---- Selected excerpt

As they made ready to leave Green River City on May 24, Major Powell wrote to the Chicago Tribune that the purpose of the trip was "to make collections in geology, natural history, antiquities and ethnology" and "to add a mite to the great sum of human knowledge." During the summer they would study the geography and geology of the valley of the Colorado. They would make a map showing the course of the river, determining the directions of each bend by compass and estimating the distances between bends, measuring altitudes by barometer, and determining astronomic stations every 50 miles. In addition, they would study the rocks exposed along the river and prepare geologic sections.

Ten started out: four guides from the preceding summer, Jack Sumner, Oramel Howland, William Rhodes Hawkins, and William Dunn; Walter Powell, the Major's youngest brother; Seneca Howland, Oramel's younger brother; George Bradley, whose release from the Army had been arranged by the Major; Andy Hall, 18-year-old veteran mule driver, bullwhacker, and Indian scout; and Frank Goodman, Englishman in search of adventure. Major Powell had planned a leisurely trip. They were equipped with 10 months' rations, and with guns, ammunition, and traps to add to their supplies, ample clothing, tools to build cabins for the winter and to repair the boats, and a variety of scientific instruments. These supplies were divided among the four boats, so the party would not be seriously crippled by the loss of one boat.

There were minor mishaps at the start, but the men soon settled down and moved down the river, naming the features as they went. On May 30 they passed through Flaming Gorge into the first series of canyons, and on through the Canyon of the Rapids, Kingfisher Canyon, and Red Canyon, by Ashley Falls, where they had the first long portage, to Brown's Hole. On June 8, shortly after they entered the Canyon of Lodore, one of the boats capsized and was dashed to pieces; with it went the clothing of the crew, one-third of the rations, and one-half the messkit, as well as some of the instruments and the map of the river to that point. Nine days later they lost most of the rest of the messkit in a mad dash to get away from a fire.

--------
---- Data segment

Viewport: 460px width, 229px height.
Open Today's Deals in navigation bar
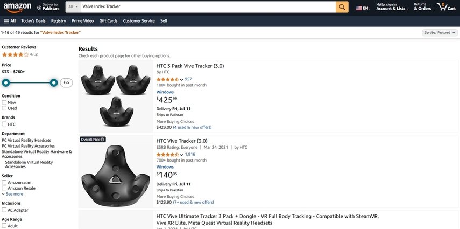click(x=33, y=21)
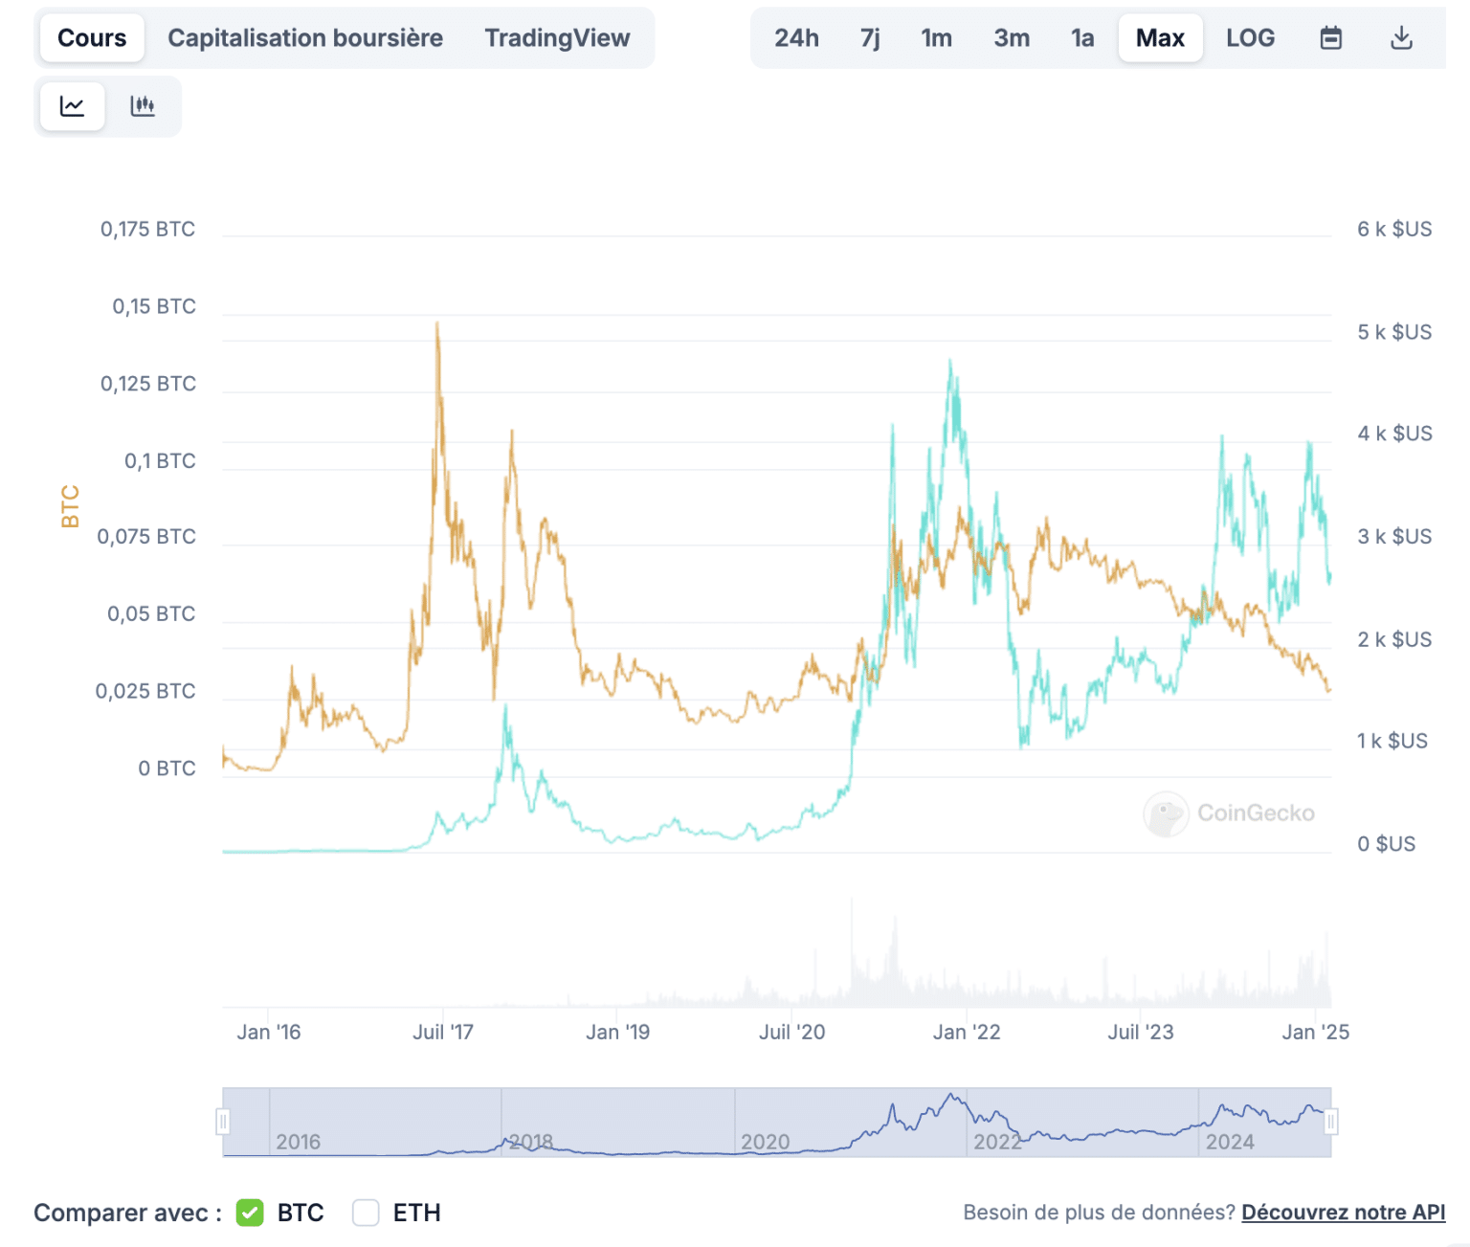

--------

» **Required actions**:
(a) How many months' rations was the party equipped with, according to the Powell expedition excerpt?
(b) Write out the part of the Powell expedition excerpt that begins at the words "Ten started out: four" and stops after "of one boat.".

» **Task-by-task answers**:
(a) 10 months' rations

(b)
Ten started out: four guides from the preceding summer, Jack Sumner, Oramel Howland, William Rhodes Hawkins, and William Dunn; Walter Powell, the Major's youngest brother; Seneca Howland, Oramel's younger brother; George Bradley, whose release from the Army had been arranged by the Major; Andy Hall, 18-year-old veteran mule driver, bullwhacker, and Indian scout; and Frank Goodman, Englishman in search of adventure. Major Powell had planned a leisurely trip. They were equipped with 10 months' rations, and with guns, ammunition, and traps to add to their supplies, ample clothing, tools to build cabins for the winter and to repair the boats, and a variety of scientific instruments. These supplies were divided among the four boats, so the party would not be seriously crippled by the loss of one boat.